Amy Ray and Emily Sailers, who make up the lesbian folk-rock duo the Indigo Girls, are opening up about addiction, recovery and how their music continues to be a lighthouse for the LGBTQ community.
The musicians recently sat down with Glennon Doyle for her podcast We Can Do Hard Things, during which Saliers, 59, opened up about her years-long addiction to alcohol and how her drunken antics nearly caused Ray, 58, to quit the band.
“I was destined to be an alcoholic,” Saliers said, acknowledging that alcoholism runs in her family. “I didn’t know it. When we played bars and stuff and we did shots from the stage — this is when were babies — and drinking was such a social part of what we did for work, and then I had a very social life. I thought I was an extrovert, but I was really just an alcoholic.”
Saliers goes on to explain that, due to the overconsumption of alcohol, her behavior eventually turned unruly. Soon, it started to become a liability for the band.
“Amy can attest to how terrible it was when I was drinking,” she shared. “All the excuses I made, my irresponsibility, not showing up [to work]. But I was terrified. I think all alcoholics are terrified to admit that they’re alcoholics.”
Added Saliers: “Everybody knew I was just f****d up and dying, and Amy was going to quit the band. Everything was falling apart for me and I tried to hide it so much — and you just can’t.”
After Ray made multiple attempts to intervene, Saliers’ family and friends eventually staged an intervention that led her to spend three months in rehab. Looking back, she says the experience saved her life.
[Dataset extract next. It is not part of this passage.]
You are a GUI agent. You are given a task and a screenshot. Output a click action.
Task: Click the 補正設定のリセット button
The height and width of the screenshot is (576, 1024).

“It’s the hardest f****** thing I’ve ever done,” she says of getting sober. “It’s so hard sometimes, you just wanna get out, you know, quickly, and you can’t anymore. You have to sit through a lot of discomfort and the other thing I’m learning now is I lost a whole chunk of my development — intellectual development, my evolution as a human being. I just deprived myself of that in that time that I was drinking so hard.”
“So, now I feel a lot of catching up, and feel a lot of unworthiness because I’m behind,” she explained. “But to be sober, to wake up feeling good, to know that you’re not self-destructing, to know that you can be, like, now I’m accountable to Amy, responsible to do us. To all the people and to my family. I never would have had my wife [Tristin Chipman]; she would have left me, she was going to. Or my child. All the most beautiful things in life have come from sobriety.”
Ray and Saliers, whose latest album Look Long was released in April, couldn’t help but acknowledge their contributions to advancing LGBTQ rights and visibility in music as well.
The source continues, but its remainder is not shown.